To clarify, which of the following are you suggesting:

  1. We return a list of studyIDs to the user, and then provide a separate (new) service that they can use to look up publication information for a list of studyIDs
  2. We perform this lookup before returning the data to the user, so that they get a list of publication references and / or DOIs with their subtree
jar398 commented 8 years ago

1.

jar398 commented 8 years ago
  1. Should the tree_of_life methods in question always return this extra information, or only when requested?
  2. Should the methods return a list of annotations, or a list of trees, or a list of studies?
    • Annotations: It's weird to return individual annotations (available through arguson) without indication of which node is annotated. Unprofitable complexity.
    • Trees: If a list of trees, we could reuse the source_id_map format, and that might simplify clients that already know how to process source id maps; but if client just wants a study list, handling a tree list is a burden.
    • Studies: List of study ids is pretty easy to process, but the client might care which tree(s) in the study matter.
  3. Which annotations should affect the result (annotation/tree/study list)?
    • supported_by - yes
    • partial_path_of - not sure. maybe not, as these only corroborate other sources ??
    • resolves - no (we don't care if the synth tree resolves a node in an input tree)
    • resolved_by - no (doesn't happen? node would have been incorporated in synth tree)
    • terminal - no, we are citing sources for the relationships they provide, not the taxa
    • conflicts_with - no

​As Joseph says the implementation is pretty straightforward once we decide exactly what we want. If it's not completely clear can we maybe get prospective users to weigh in?

kcranston commented 8 years ago

I am mostly concerned with providing a citation list along with a subtree so that data contributors get credit. People can request arguson if they want gory details. Also, given this use case, I think we should at least consider returning more information than our internal study identifier.

As for which types of annotations get included in the list? Definitely support, and definitely not terminal, resolve*, or conflict. Not sure about partial_path... maybe not?

jar398 commented 8 years ago

Treemachine doesn't have access to any 'more information'; only OTI has the DOI and reference. (well, and phylesystem.) Having a single service that returns both kinds of information could be done, but it's an architectural nightmare (errors, testing, configuration, deployment...) given the way things are designed now. Is two method calls really out of the question? They would simply be passing the list through, they wouldn't have to process it in any way. That is, I imagine a new OTI call that's specifically for this purpose.

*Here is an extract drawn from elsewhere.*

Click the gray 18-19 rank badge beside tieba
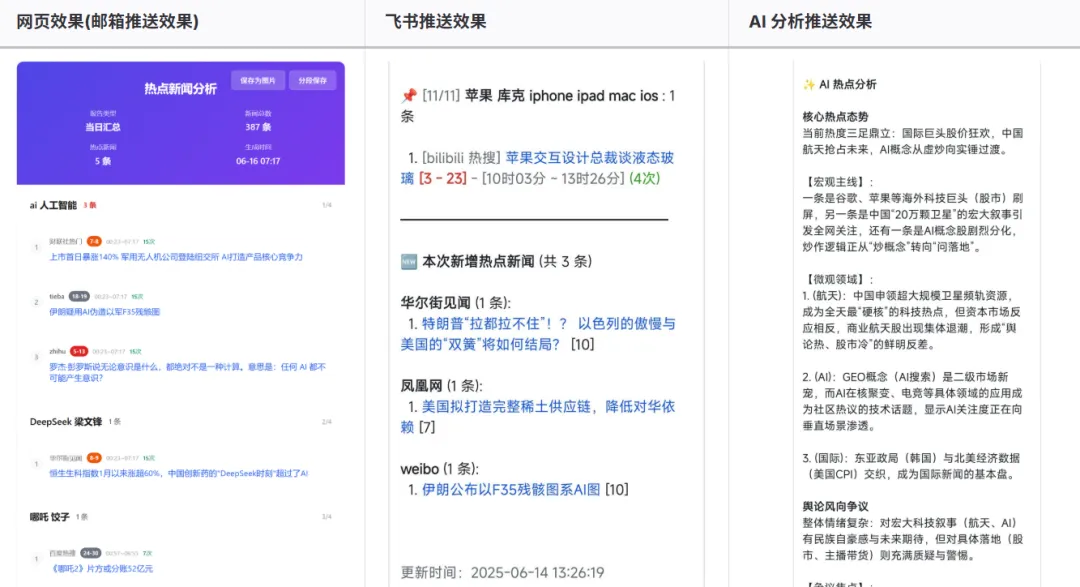The image size is (1080, 587). click(79, 296)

jar398 commented 8 years ago

rather than make treemachine call out to OTI, I guess it could scan phylesystem, or load a file prepared for it by some script. that would work, but again makes things more fragile (installing peyotl, rerunning the script when a new tree is deployed, etc.)

kcranston commented 8 years ago

I am going to send an email to the opentreeoflife group to see what people think. We also want to implement this through the tree browser 'download subtree' link, where requiring a second call would be really awkward. (Although, I suppose that the browser already has the supporting list, so could add that to the download fairly easily).

jimallman commented 8 years ago

Yes, or it would be easy for the tree browser to fetch the main subtree, then fetch and incorporate more information.

jar398 commented 8 years ago

Waiting to hear back from @kcranston on the outcome of the consultation.

jar398 commented 8 years ago

Since the PR was posted for a while, and is now merged, I take it that the solution that I implemented is satisfactory. I'm closing the issue.